Yeah once the coppers got close to .030 you could start to feel it on a 3rd gear hill pull. That's when I knew I had about a week to do something or get P0300 and cel flashes.


----------



## Dwnshft (May 16, 2011)

Well, I re-gaped to .028 and that seems to have fixed the problem! Thanks everyone

BTW, I've been off the forums for a while, what is "P0300 and cel flashes"?


----------



## Merc6 (Jun 8, 2013)

Dwnshft said:


> Well, I re-gaped to .028 and that seems to have fixed the problem! Thanks everyone
> 
> BTW, I've been off the forums for a while, what is "P0300 and cel flashes"?

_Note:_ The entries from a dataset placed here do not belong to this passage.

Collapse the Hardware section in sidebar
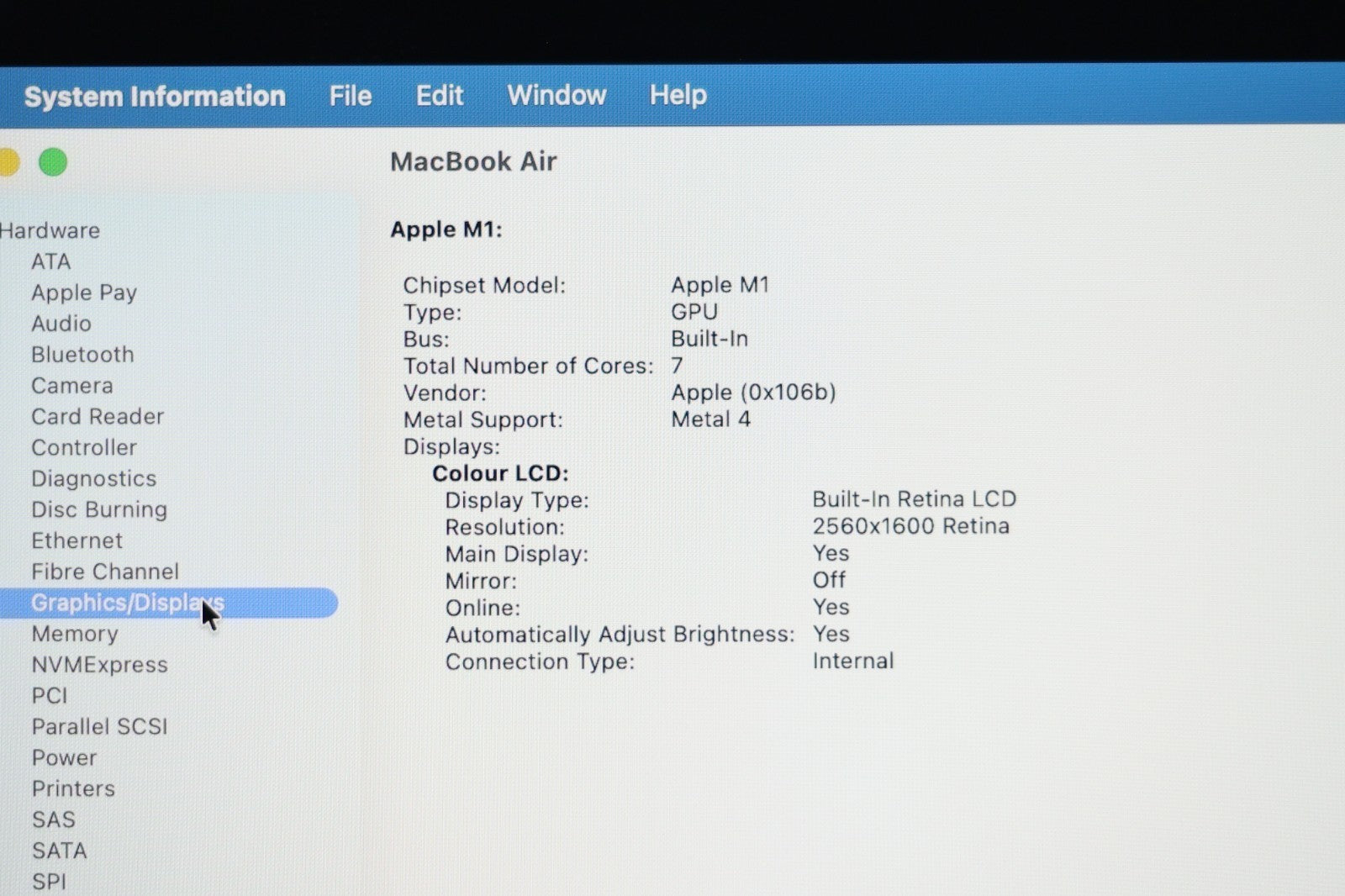1345x896 pixels. tap(50, 230)
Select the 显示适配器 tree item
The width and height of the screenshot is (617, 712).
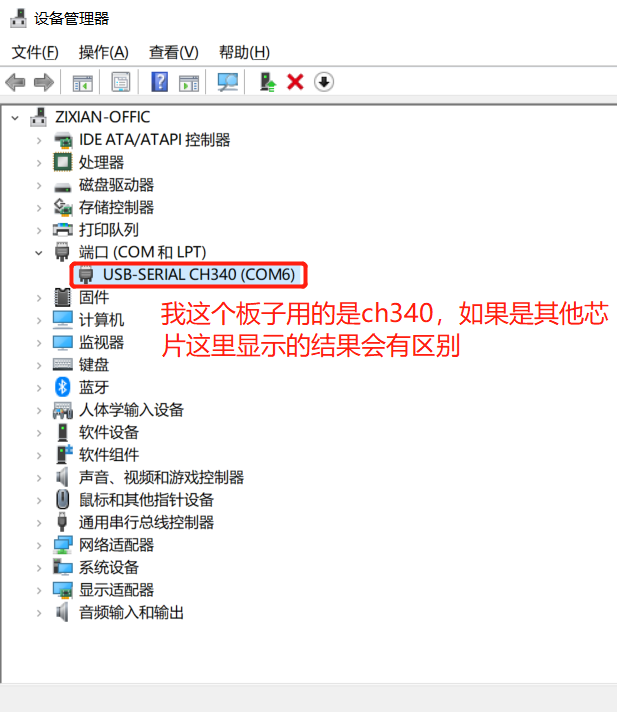[x=116, y=590]
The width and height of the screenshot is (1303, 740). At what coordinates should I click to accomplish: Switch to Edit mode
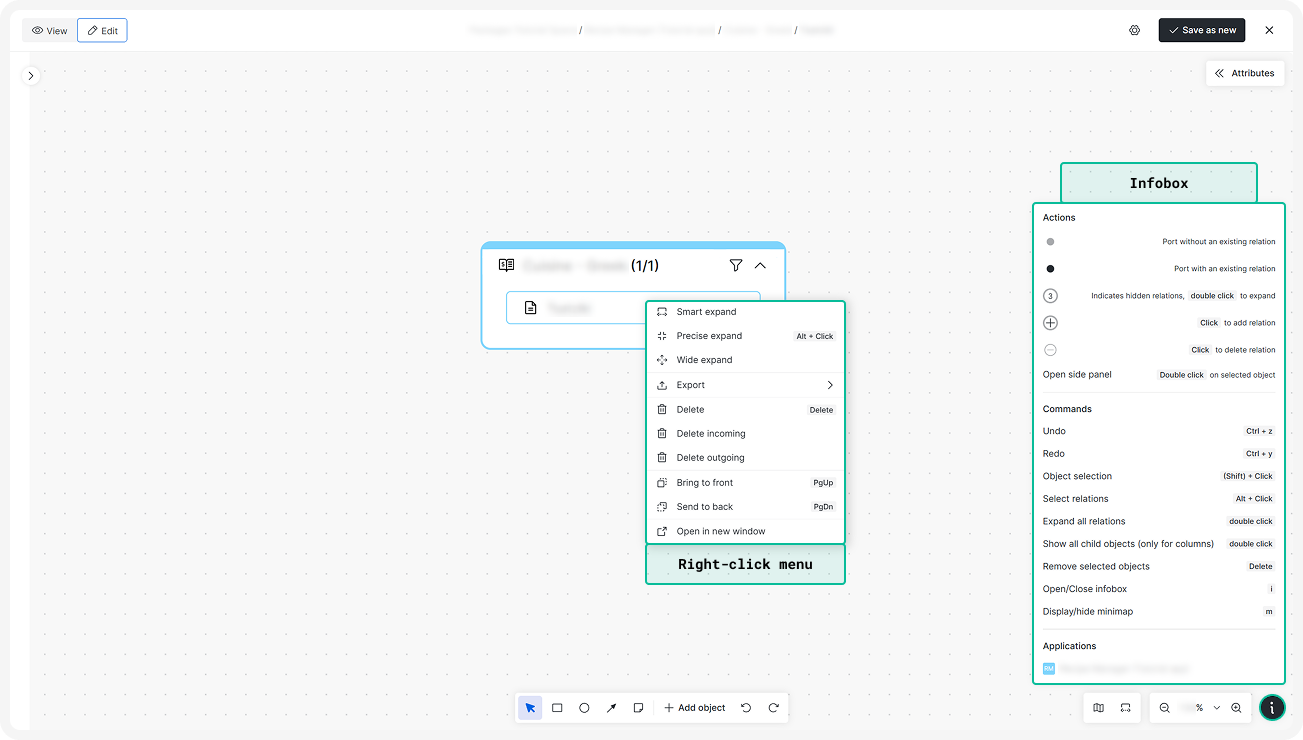(102, 30)
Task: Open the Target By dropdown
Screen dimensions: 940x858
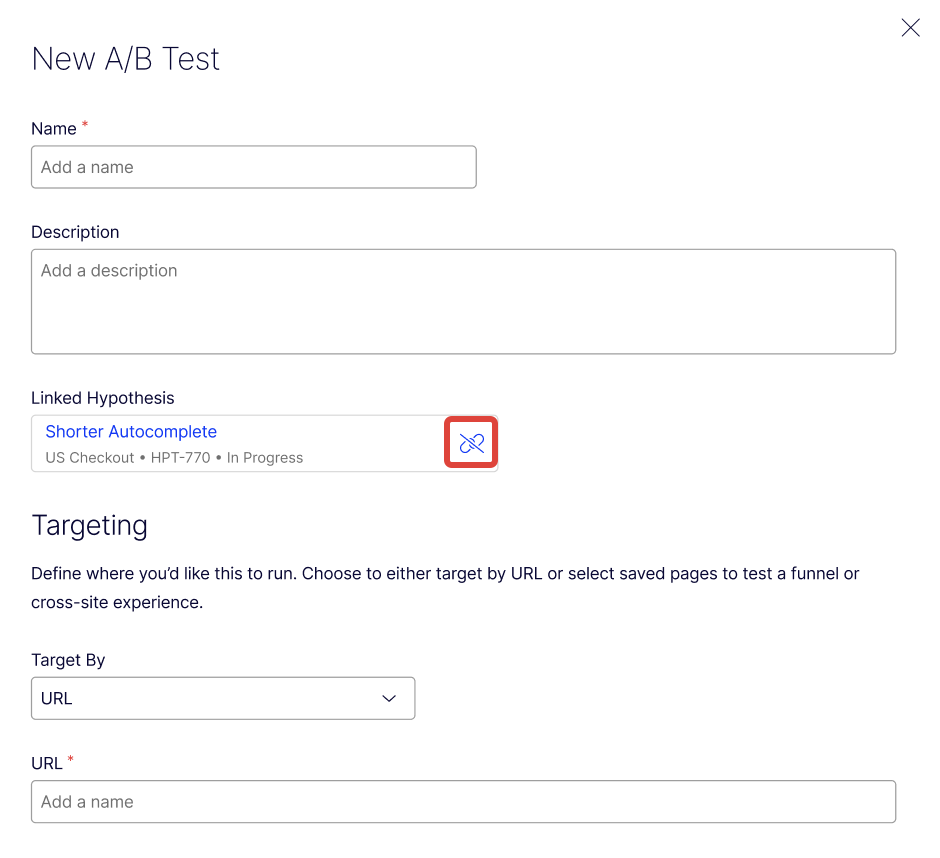Action: [223, 699]
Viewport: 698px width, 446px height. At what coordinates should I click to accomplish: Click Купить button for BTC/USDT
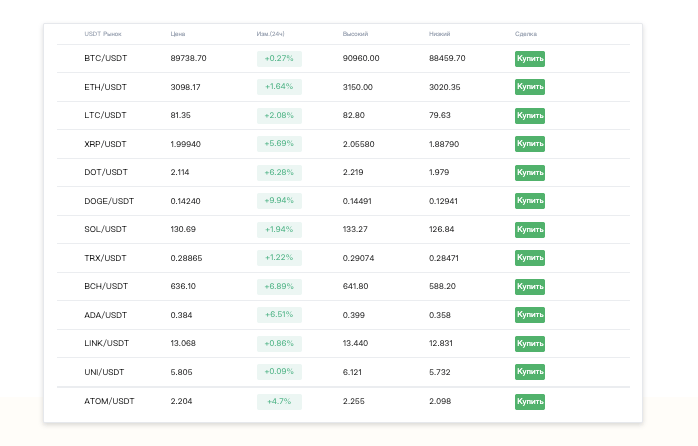tap(529, 59)
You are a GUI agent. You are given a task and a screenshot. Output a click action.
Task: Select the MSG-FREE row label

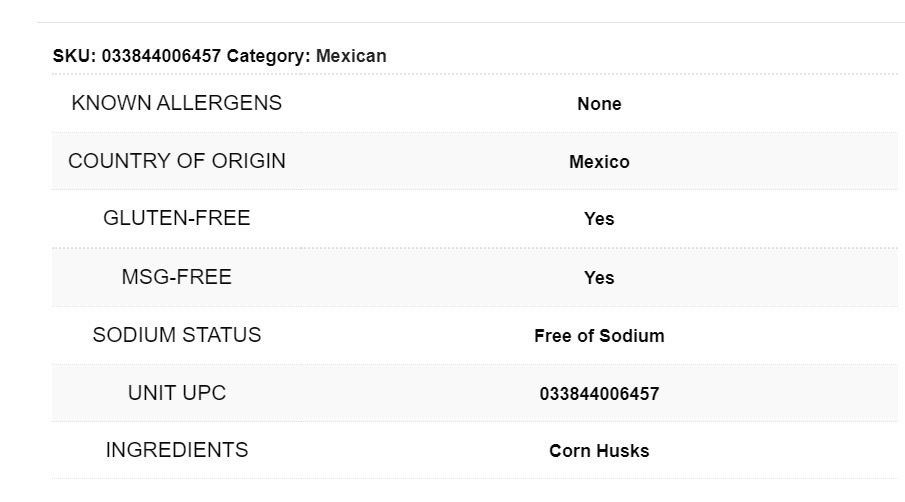click(x=177, y=277)
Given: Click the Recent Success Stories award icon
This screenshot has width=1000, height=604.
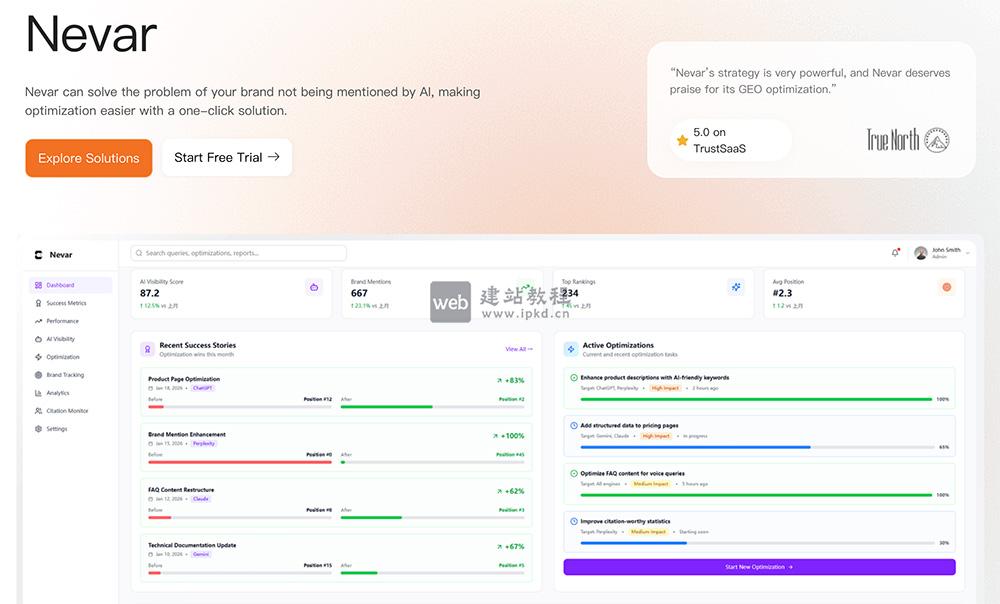Looking at the screenshot, I should (147, 349).
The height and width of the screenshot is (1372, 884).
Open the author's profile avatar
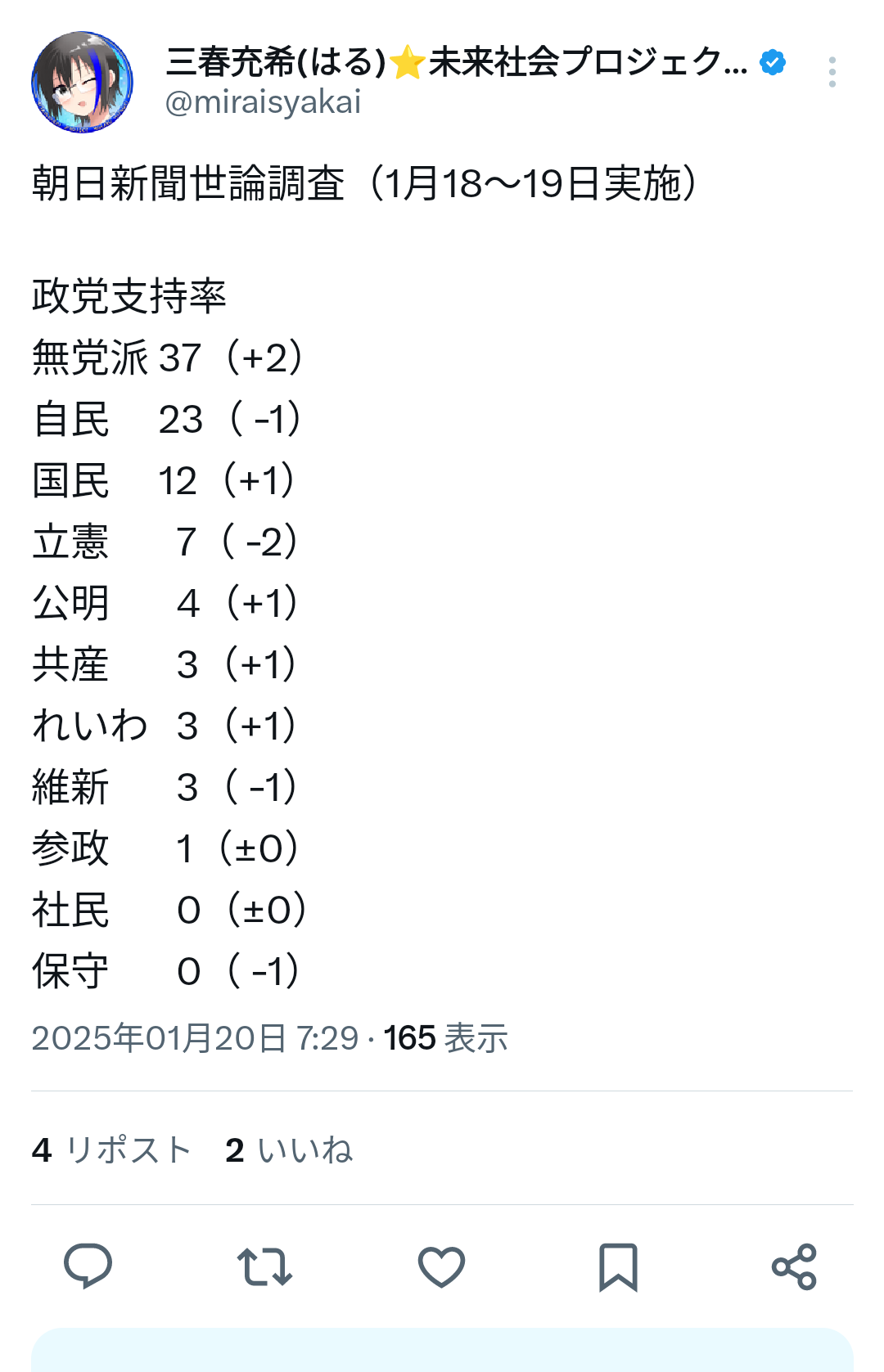point(82,82)
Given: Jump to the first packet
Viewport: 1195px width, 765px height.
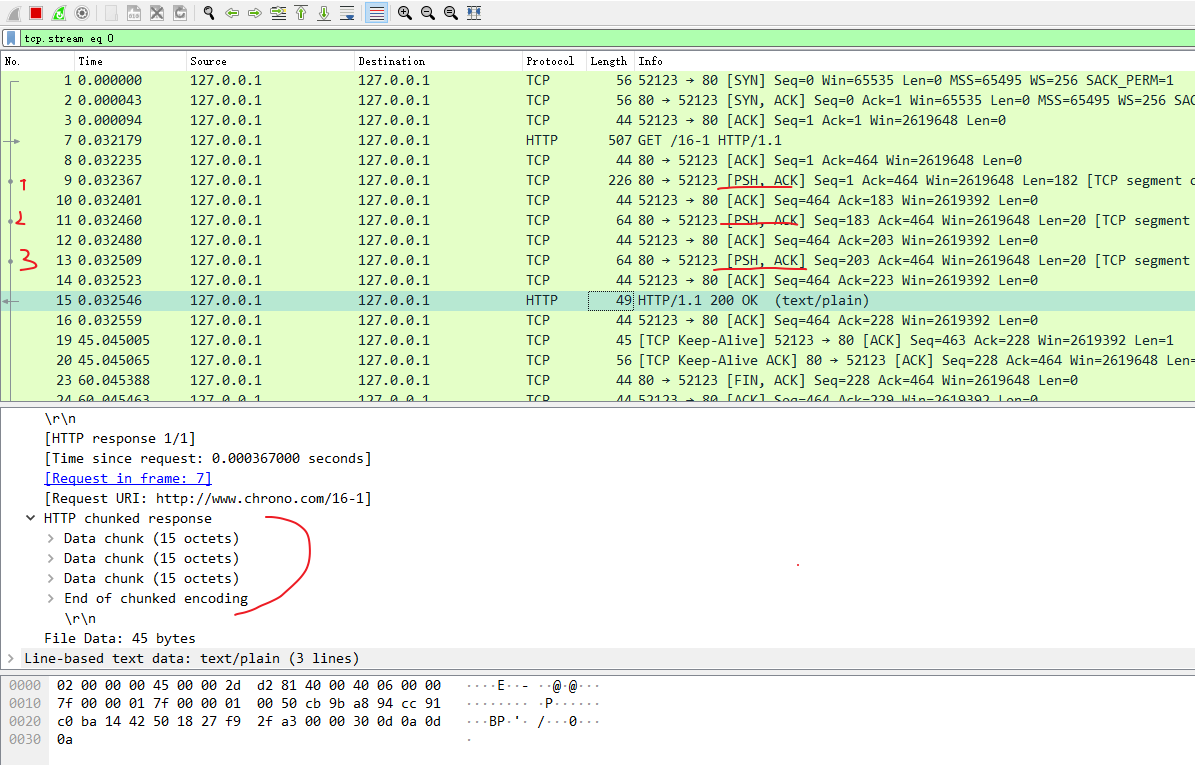Looking at the screenshot, I should 301,13.
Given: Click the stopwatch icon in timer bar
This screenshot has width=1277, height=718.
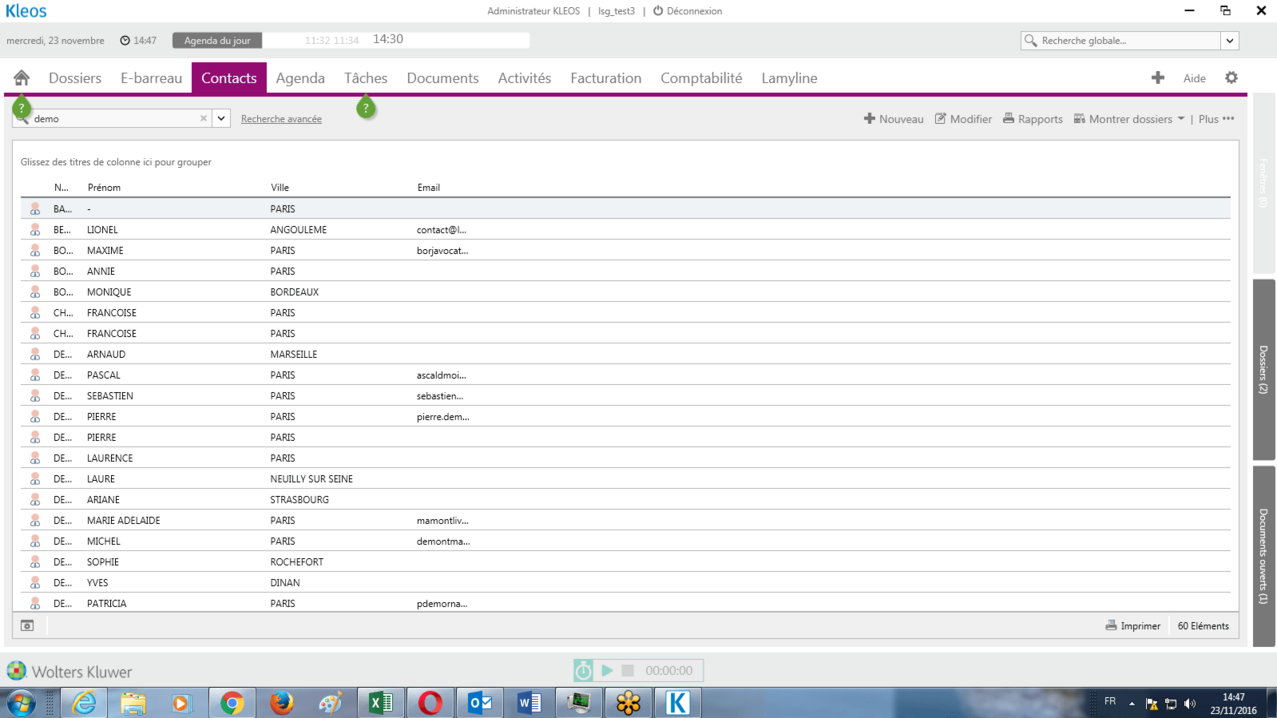Looking at the screenshot, I should coord(584,670).
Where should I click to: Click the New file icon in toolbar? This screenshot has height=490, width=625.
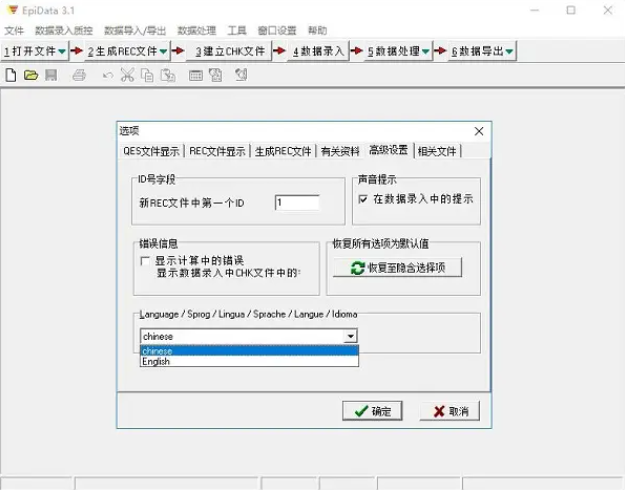(x=11, y=75)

Misfires on multiple cylinders most likely from the gaps being too big or a dead coil pack.


----------



## Cane (Apr 13, 2020)

I’m new here so I hope I’m posting this in the right place . Just wanted to try and help anyone that is having the same issue I was with my 2014 Cruz . I had the jerking and missing issues when leaving a stop . Check engine light would flash and service traction control would come up on the display on the dash . Turned out to be my coil pack .. took the old one out and the boots were half melted and springs from the coil pack we’re burnt. I installed a new pack and new plugs and she’s back to her old self running great . Hope this helps someone in the future.


----------